Il ressort par ailleurs de l'avis de chantier litigieux que le cahier n°3747 du Centre scientifique et technique du bâtiment, dont l'expert judiciaire [D] a admis qu'il constituait la référence technique applicable à l'évaluation du procédé constructif Sifem :
- prévoit la nécessité d'installer des profilés drainants continus toute hauteur et d'assurer un taux d'ouverture maximum de 1.5 % pour la partie en bardage rapporté,
- désaprouve la mise en oeuvre d'un pare-pluie dans le cadre des dispositifs d'étanchéité.
La société Dekra industrial a estimé que le procédé Sifem mis en oeuvre par la société Rhône-Alpes acier ne respectait pas ces prescriptions.
L'expert judiciaire [D] a affirmé en retour que l'exigence d'un taux d'ouverture maximum de 1.5 % était respectée et que le procédé Sifem assurait l'étanchéité sans qu'il soit nécessaire d'installer des profilés drainants.
Le débat technique dont dépend la solution du litige revêt un caractère particulièrement complexe et la question de savoir si le procédé Sifem répond aux prescriptions du cahier n°3747 constitue une seconde difficulté sérieuse faisant obstacle à ce que la cour fasse droit à la demande de la société Eiffage.

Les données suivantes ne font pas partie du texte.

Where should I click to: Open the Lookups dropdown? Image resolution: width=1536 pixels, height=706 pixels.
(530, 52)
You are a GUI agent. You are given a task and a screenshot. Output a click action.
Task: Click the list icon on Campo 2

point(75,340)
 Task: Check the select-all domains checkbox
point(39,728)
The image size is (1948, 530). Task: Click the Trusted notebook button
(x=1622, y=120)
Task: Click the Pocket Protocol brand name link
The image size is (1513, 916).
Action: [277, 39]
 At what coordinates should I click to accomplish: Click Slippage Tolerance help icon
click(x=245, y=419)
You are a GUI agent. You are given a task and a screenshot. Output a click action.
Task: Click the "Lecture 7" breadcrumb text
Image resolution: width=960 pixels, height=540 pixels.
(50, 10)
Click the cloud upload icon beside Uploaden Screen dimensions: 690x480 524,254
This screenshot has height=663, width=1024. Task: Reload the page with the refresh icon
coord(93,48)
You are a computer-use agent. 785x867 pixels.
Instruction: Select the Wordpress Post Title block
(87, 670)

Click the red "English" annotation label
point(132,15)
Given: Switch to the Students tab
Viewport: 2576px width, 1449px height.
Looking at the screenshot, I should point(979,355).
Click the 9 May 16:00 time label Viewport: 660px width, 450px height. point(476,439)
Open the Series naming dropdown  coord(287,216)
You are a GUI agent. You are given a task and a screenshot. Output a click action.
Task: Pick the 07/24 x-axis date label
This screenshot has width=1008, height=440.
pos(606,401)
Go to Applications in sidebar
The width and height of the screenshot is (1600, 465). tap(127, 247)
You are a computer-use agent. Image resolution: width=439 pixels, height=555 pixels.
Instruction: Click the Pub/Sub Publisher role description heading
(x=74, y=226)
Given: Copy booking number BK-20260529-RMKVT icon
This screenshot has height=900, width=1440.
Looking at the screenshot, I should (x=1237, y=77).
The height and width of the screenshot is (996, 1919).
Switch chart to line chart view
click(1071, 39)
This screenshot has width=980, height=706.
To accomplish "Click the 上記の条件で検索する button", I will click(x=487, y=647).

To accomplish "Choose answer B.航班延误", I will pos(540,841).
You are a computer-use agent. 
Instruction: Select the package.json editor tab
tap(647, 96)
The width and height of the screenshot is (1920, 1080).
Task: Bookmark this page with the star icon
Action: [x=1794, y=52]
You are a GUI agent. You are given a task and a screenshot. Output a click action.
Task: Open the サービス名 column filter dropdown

Il convient en conséquence de confirmer l'ordonnance entreprise en toutes ses dispositions et de condamner la société Eiffage aux dépens de l'instance d'appel, ainsi qu'à payer à la société Dekra industrial la somme de 4.500 euros en indemnisation des frais irrépétibles exposés à hauteur de cour.
PAR CES MOTIFS
La cour, statuant publiquement, par ordonnance contradictoire,prononcé en dernier ressort,
Déclare irrecevables les conclusions déposées le 27 janvier 2023 par la société Eiffage construction Rhône Loire et dit y avoir lieu de considérer ses conclusions déposées le 20 janvier 2023 ;
Confirme l'ordonnance prononcée le 12 octobre 2022 par le président du tribunal de commerce de Lyon entre les parties sous le numéro 2022R00636 en toutes ses dispositions;
y ajoutant :
Condamne la société Eiffage construction Rhône Loire aux dépens de l'instance d'appel ;
Condamne la société Eiffage construction Rhône Loire à payer à la société Dekra industrial la somme de 4.500 euros en indemnisation des frais irrépétibles exposés à hauteur de cour et rejette la demande formée par la société Eiffage construction Rhône Loire sur le fondement de l'article 700 du code de procédure civile.